--- Work instructions ---
In the entries below, find the line with "At what coordinates should I click to accomplish: Open the Send" and the line with "Task: Print the document with printer icon". Return those two lines and all lines between them, exactly.

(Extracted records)
+===+

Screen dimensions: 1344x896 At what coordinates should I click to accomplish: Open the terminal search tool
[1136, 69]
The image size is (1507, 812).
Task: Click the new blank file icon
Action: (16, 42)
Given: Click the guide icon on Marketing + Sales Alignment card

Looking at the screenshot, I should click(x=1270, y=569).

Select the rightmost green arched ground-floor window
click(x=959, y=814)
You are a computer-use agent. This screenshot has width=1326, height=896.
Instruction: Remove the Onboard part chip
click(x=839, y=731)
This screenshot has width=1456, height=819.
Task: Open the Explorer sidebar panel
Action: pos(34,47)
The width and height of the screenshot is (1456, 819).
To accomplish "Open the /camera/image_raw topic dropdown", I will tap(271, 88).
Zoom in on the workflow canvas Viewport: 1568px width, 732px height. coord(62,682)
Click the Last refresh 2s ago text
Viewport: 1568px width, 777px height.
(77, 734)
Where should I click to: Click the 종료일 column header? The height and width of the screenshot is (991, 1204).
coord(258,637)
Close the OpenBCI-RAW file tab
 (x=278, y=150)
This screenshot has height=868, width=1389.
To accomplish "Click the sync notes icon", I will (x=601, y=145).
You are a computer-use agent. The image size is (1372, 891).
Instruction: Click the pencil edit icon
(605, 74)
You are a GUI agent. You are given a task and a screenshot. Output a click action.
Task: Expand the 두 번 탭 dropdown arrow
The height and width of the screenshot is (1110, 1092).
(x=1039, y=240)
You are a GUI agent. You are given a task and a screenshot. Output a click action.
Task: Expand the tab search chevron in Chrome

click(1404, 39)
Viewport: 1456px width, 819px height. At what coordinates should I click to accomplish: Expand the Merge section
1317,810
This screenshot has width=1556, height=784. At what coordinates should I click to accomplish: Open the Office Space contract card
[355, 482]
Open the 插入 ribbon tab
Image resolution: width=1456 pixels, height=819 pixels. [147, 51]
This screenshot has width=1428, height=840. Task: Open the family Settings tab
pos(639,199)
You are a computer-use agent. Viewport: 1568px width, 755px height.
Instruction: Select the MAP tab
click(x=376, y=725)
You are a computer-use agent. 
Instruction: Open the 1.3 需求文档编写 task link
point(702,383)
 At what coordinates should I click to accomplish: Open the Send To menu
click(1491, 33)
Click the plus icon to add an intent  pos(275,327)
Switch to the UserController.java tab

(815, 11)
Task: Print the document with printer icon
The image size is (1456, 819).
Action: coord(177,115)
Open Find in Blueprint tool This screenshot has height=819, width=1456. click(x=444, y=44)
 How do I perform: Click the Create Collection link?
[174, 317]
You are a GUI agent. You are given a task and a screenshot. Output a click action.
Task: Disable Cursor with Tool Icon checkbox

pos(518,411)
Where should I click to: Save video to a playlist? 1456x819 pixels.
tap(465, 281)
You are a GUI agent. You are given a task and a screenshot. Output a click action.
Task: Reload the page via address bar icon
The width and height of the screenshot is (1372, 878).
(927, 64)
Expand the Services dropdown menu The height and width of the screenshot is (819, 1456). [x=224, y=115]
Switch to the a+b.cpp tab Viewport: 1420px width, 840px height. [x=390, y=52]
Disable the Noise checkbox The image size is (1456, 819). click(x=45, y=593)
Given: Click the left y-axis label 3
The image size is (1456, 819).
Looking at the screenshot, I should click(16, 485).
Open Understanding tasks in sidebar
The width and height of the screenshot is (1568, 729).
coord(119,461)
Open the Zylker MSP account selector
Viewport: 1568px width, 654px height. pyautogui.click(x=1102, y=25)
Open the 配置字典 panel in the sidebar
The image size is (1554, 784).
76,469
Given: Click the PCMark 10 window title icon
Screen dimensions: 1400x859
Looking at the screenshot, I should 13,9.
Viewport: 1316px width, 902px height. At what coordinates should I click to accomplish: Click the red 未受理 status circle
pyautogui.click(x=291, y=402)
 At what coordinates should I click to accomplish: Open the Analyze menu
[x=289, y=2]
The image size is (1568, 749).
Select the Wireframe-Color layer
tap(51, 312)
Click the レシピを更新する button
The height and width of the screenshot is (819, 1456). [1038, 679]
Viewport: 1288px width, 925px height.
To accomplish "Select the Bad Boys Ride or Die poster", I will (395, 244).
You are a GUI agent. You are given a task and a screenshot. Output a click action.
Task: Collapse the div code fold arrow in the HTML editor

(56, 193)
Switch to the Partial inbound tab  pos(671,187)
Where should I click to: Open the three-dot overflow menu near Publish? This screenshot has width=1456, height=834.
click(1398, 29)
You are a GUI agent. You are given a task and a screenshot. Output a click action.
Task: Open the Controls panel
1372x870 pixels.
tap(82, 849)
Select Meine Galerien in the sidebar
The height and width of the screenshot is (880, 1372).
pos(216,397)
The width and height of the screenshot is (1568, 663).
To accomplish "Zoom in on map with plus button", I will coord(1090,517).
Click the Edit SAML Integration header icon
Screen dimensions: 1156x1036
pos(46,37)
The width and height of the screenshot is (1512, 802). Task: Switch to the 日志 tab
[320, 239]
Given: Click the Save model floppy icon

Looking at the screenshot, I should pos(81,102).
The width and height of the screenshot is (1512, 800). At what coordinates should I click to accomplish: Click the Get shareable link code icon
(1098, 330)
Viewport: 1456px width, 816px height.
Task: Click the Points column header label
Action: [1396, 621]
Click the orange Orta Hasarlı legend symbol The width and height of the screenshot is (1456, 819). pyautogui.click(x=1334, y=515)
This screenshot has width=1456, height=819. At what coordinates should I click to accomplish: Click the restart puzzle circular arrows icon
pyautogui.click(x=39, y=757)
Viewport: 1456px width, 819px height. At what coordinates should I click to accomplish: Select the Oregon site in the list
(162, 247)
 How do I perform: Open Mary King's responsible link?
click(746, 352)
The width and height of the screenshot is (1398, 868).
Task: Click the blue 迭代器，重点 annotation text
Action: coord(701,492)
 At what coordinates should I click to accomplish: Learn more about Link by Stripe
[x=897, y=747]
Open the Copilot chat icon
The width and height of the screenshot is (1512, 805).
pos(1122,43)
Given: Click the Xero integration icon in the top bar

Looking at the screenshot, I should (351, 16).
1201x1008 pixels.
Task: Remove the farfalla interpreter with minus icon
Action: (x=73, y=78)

+===+

--- Task output ---
 At what coordinates should I click to accomplish: Open the Send To menu
click(1491, 33)
Click the plus icon to add an intent  pos(275,327)
Switch to the UserController.java tab

(815, 11)
Task: Print the document with printer icon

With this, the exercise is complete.